I used to talk about everything I did in high school and wonder how the heck I did it. Grade eleven is a good example: 12 band rehearsals a week, 9 courses in school, a busy social life (including weekend partying), trips and volunteering, and then a summer of house-painting, renovation, gigs, festivals and more partying. Many days a week I would wake up before 6am to get to band rehearsal or drive to pick up my crew and paint a house. And I had boundless energy to stay up late socializing, journaling, watching TV, anything. As an adult I've wondered how I ever EVER had all the energy to maintain that schedule. Well...
I wasn't drinking.
I'l admit it here and now on the internet, I've been drinking two or more drinks a night. I wasn't willing to stop and examine that because [I thought] it made me feel good. I actually had ANXIETY to not drink for month.
Here's the list, people. Sobriety for 34 days:
Actual restful sleep. Every night.
Quick wakefulness in the morning (no alarm clock to wake up)
Less caffeine needed in the morning and at 3pm "crash time"

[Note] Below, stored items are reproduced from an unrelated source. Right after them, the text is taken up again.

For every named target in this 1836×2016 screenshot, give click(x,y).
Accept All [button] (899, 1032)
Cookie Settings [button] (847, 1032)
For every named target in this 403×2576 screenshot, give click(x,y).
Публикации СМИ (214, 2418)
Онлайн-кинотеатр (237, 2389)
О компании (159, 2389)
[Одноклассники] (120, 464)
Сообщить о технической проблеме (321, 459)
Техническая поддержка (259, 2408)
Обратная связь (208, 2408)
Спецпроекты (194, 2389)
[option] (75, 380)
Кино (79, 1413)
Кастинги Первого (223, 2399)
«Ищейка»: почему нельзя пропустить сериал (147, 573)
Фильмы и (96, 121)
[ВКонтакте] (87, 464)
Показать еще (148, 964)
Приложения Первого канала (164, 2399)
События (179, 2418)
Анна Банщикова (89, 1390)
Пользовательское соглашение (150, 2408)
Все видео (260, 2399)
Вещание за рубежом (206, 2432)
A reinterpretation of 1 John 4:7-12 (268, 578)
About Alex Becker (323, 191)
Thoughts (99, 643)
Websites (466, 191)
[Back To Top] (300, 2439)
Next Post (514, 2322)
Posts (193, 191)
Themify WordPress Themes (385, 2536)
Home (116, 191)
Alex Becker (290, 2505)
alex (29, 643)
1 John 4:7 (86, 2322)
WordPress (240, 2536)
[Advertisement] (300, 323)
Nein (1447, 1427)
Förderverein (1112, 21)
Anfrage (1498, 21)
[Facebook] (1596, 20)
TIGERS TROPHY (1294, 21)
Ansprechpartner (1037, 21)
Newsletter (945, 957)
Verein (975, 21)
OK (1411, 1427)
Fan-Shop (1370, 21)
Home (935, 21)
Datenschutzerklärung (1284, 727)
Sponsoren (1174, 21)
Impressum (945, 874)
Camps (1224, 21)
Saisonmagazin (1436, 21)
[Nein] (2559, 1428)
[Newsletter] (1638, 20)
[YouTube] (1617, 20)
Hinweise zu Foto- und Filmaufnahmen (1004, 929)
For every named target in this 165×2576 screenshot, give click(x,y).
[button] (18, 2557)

Better hydrated skin and body
Weight loss: 10lbs*
Inches: 2" off my waist, 2-3" off my hips*
*We don't own a scale. However my normal weight since puberty has been a 5lb range.The two times I have lost weight have been cutting out meat (5 lbs and so many inches!) and now booze (10 lbs and 2-3"). That's right - I lost more weight cutting out booze than meat! Holy crap!
Like I said. I feel seventeen.
Except now, as my mom pointed out, I'm busier than I was in high school because I also maintain a home, adult relationships and my marriage. Not drinking has not affected any of my friendships or daily/weekly activities. I am so glad I did this and learned so much about how much alcohol can affect my (small) body.
Makeup-free has not been as life changing as booze-free. It's been nearly two months of no makeup and the biggest changes I notice are in the softness and hydration of my skin. Overall it looks more and more even every week. I was excited to put some eye makeup on on May 1st, but the next day I went to work without putting anything on and I didn't even notice.
Makeup always has been an accessory, not a necessity. ShApril has reinforced that! And also inspired me to clean out my makeup vanity and reorganize.
Hubby the Omnivore: No Alcohol & Cooking More
"I feel good and I'm in no rush to go back to drinking as much as I was. I have a lot more energy and focus. I don't feel like I have as many affects as Amelia. I feel like I've lost some inches and maybe some weight...(again we don't own a scale). There must be something to be said for not consuming all the alcohol that your body metabolizes into sugar. Definitely sleeping better. And the sleep is more resultful for sure. I used to wake up a lot in the middle in the night, and I haven't found myself doing that. If I do wake up then I'm right back to sleep.
I tried to cook more this month, and I did. Not having alcohol made me feel like I had more time and focus to cook. And allowed me to go back and focus on whatever else I was doing afterwards. Last ShApril was "Ok, I don't need to do that again". It helped me realize how to eat non-processed foods and how to cut back on them. But this ShApril was "Alright I could do this again! And I do want to cut back on alcohol significantly.
I did have some cravings during ShApril (oh a scotch would be so good right now!) or at a gig, to have a drink with everybody. The cravings were more situational - not feeling restricted in a situation (like drinking wine for Passover). But I wasn't actually missing the alcohol".
So Now What?
We don't see ourselves cutting out alcohol forever. Especially our favourites - red wine and a good scotch. But right now the productivity I'm experiencing completely outweighs daily drinking! I'm interested to see the effects on our bodies as we reintroduce booze. (Hubby has had one drink: "It was nice to have a beer...I like beer. I had one. But again it didn't immediately make me want to have another one that day or the next day. I haven't been craving it at all").
Whatever your vice - alcohol, sugar, cigarettes, caffeine - I encourage you to cut it out for a month or two weeks or a day to see the effects on your body. If you're anything like me you will notice difference!